At her request, Sherri’s doctor lowered the therapy dose to try to help lessen the side effects. But after three cycles of the new dose she still had negative side effects. She stopped treatment after talking with her oncologist.
For Sherri, it’s more important to be able to be active with her family than stay on a medicine that prevents her from living her life.
Phyllis Mutzman, 57, of Lewisville, Texas, says she places equal emphasis on treatment success and side effects. She stresses the importance of discovering strategies and speaking with providers to help cope with symptoms and side effects.
Phyllis has severe fatigue but decided to continue treatment with her chemotherapy because it’s been effective at treating the cancer.
“Sometimes I forget I’m sick, do everything on my todo list and then I get so tired that I feel wiped out,” Phyllis says. “But being very tired beats the alternative.”
Dr. Mintzer says another option you may want to consider is seeking support from a palliative care team, which many cancer programs now have. These practitioners work to improve your quality of life from the point of diagnosis forward, not just at the end of life. A palliative care team may include doctors, nurses, psychologists, social workers, nutritionists, physical therapists, and others, all dedicated to helping you and your family deal with the physical, emotional, financial and spiritual difficulties caused by cancer and its treatments.
A Note on Hospice Care
Palliative care is also offered through hospice, special care for people who are near end of life. Some people may have had many kinds of treatment already, and may consider stopping treatment completely if side effects become unbearable and no other medicine is available.
Dr. Mintzer recommends talking about end-of-life care early on so that your provider, friends and family know what you want. This may include developing a living will and appointing a healthcare power of attorney, someone who can make decisions for you in the event that you are unable to make decisions yourself. It may also include the type of care you want at the end of life; for example, whether you want to be cared for at home or in a hospital or assisted living facility.
“It’s an extremely difficult discussion to have for patients, their families and the physicians, but there is often tremendous benefit in talking about end-of-life wishes early,” Dr. Mintzer says.
Considering Your Lifestyle
After ballerina Maggie Kudirka, 24, of Ellicott City, Maryland, learned she had stage IV breast cancer in her bones, she worried treatment and side effects would prevent her from dancing and attending ballet class.
Her nurse practitioner sat down with her and reviewed her course of treatment — chemotherapy followed by trastuzumab, pertuzumab and denosumab (Xgeva) — as well as their related side effects. They discussed strategies to maintain her bone health and energy.
“Just the thought of bone fractures is devastating to a dancer,” Maggie says. “It was reassuring that my providers understood how important saving my bones was to me.”
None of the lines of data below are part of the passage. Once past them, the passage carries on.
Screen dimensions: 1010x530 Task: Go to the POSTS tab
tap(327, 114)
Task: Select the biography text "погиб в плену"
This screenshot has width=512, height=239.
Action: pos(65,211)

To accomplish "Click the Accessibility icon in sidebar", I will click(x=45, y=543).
Maggie’s situation highlights the importance of considering the activities in your life that are important to you. Doing so may help when you make decisions and consider the impact some treatments will have on your day-to-day life.
Dr. Mintzer says that the magnitude and impact of any given side effect varies for different people in treatment for metastatic breast cancer.
“For example, a patient who plays violin may be more impacted by mild nerve damage from treatments causing loss of sensation than a patient who doesn’t play such an instrument,” Dr. Mintzer says. “You just have to talk with your providers and let them know what’s important to you.”
Paula’s children all live on the East Coast, so visiting them means taking time off treatment to travel. Even though her providers were concerned about her stopping radiation therapy for a few weeks, she was able to negotiate taking the time off.
“It was important for me to be able to see my kids and laugh with them,” Paula says. “That, for me, was the treatment I needed.”